> _EXERCISE GOAL_: Using the entries below, show all lines with the string "computer".

> _RECORDS TO PROCESS_:
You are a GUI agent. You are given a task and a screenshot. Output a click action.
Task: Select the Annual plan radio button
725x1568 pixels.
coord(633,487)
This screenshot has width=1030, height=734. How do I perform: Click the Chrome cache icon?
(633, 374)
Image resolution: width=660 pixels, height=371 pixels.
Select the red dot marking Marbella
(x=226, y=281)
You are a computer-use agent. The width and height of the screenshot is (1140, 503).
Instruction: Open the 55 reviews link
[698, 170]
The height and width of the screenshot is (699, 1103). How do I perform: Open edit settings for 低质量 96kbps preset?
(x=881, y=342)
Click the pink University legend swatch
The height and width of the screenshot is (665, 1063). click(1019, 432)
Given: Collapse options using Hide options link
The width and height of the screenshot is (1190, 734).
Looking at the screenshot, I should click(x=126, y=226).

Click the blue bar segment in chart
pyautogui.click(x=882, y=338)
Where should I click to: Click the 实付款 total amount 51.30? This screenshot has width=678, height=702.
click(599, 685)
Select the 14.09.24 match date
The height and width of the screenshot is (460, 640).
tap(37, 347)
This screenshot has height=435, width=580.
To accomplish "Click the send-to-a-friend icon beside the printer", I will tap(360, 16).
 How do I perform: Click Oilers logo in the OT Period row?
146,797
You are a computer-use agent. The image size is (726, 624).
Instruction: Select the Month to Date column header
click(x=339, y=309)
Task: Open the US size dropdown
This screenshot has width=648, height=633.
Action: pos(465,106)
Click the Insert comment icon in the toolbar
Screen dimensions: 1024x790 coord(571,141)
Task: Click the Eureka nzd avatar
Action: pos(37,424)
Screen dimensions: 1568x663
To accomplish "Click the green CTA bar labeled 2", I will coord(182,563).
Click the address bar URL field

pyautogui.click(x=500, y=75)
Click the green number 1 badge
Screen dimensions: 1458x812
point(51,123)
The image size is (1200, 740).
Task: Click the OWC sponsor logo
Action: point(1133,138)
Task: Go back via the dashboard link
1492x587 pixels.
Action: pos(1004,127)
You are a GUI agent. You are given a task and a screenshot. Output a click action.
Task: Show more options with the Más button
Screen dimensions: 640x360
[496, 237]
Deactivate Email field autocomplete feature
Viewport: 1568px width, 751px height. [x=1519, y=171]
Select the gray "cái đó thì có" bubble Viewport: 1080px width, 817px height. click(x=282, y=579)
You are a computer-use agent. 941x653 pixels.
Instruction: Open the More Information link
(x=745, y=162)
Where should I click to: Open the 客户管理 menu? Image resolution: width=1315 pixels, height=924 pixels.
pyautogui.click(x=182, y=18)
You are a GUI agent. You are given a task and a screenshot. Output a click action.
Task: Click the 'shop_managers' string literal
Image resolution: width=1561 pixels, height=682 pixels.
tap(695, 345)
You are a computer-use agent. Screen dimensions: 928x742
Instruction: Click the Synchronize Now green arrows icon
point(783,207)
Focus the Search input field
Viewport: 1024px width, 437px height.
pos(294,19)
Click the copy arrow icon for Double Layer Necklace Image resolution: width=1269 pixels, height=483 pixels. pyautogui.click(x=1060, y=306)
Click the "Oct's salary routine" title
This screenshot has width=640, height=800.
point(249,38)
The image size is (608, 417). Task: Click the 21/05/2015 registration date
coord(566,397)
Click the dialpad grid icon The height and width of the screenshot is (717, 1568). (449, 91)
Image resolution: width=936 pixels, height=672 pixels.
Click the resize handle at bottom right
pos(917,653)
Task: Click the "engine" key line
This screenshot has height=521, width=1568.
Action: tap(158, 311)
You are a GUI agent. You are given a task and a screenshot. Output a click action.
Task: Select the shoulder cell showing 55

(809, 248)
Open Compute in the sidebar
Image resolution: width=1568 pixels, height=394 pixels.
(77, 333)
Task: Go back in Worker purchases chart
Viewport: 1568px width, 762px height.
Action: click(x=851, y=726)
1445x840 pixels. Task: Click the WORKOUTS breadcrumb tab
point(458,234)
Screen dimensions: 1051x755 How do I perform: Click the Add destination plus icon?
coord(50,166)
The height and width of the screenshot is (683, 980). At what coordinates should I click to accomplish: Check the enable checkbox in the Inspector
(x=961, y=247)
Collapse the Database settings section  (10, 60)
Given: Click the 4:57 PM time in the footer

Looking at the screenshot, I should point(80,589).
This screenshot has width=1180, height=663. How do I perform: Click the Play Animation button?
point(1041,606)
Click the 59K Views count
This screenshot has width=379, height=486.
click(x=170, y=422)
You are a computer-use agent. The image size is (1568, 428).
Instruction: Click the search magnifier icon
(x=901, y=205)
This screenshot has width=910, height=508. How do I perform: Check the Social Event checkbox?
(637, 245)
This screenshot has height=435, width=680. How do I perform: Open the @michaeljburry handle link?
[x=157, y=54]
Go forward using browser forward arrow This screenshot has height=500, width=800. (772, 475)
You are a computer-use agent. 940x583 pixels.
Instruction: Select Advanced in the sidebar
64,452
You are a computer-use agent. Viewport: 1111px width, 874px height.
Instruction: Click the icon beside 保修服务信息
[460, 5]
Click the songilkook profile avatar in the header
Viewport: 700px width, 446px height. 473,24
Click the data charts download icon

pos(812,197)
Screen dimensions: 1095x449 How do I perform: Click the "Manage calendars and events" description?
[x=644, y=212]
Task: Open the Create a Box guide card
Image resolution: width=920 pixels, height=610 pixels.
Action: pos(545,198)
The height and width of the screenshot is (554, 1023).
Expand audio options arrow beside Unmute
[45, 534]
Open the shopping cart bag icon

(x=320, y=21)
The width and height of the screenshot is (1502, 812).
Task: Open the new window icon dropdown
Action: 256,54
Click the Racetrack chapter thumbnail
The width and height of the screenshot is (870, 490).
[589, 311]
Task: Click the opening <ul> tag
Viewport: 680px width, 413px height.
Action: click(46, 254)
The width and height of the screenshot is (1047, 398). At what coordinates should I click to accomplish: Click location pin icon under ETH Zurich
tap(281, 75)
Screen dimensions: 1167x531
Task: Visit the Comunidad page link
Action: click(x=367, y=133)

> _ANSWER TO THIS PROBLEM_:
You are a computer-use agent. The width and height of the screenshot is (1140, 503).
You are a computer-use agent. The image size is (726, 624).
You are a computer-use agent. 941x653 pixels.
You are a computer-use agent. Screen dimensions: 928x742
You are a computer-use agent. The image size is (1568, 428).
You are a computer-use agent. 940x583 pixels.
You are a computer-use agent. Viewport: 1111px width, 874px height.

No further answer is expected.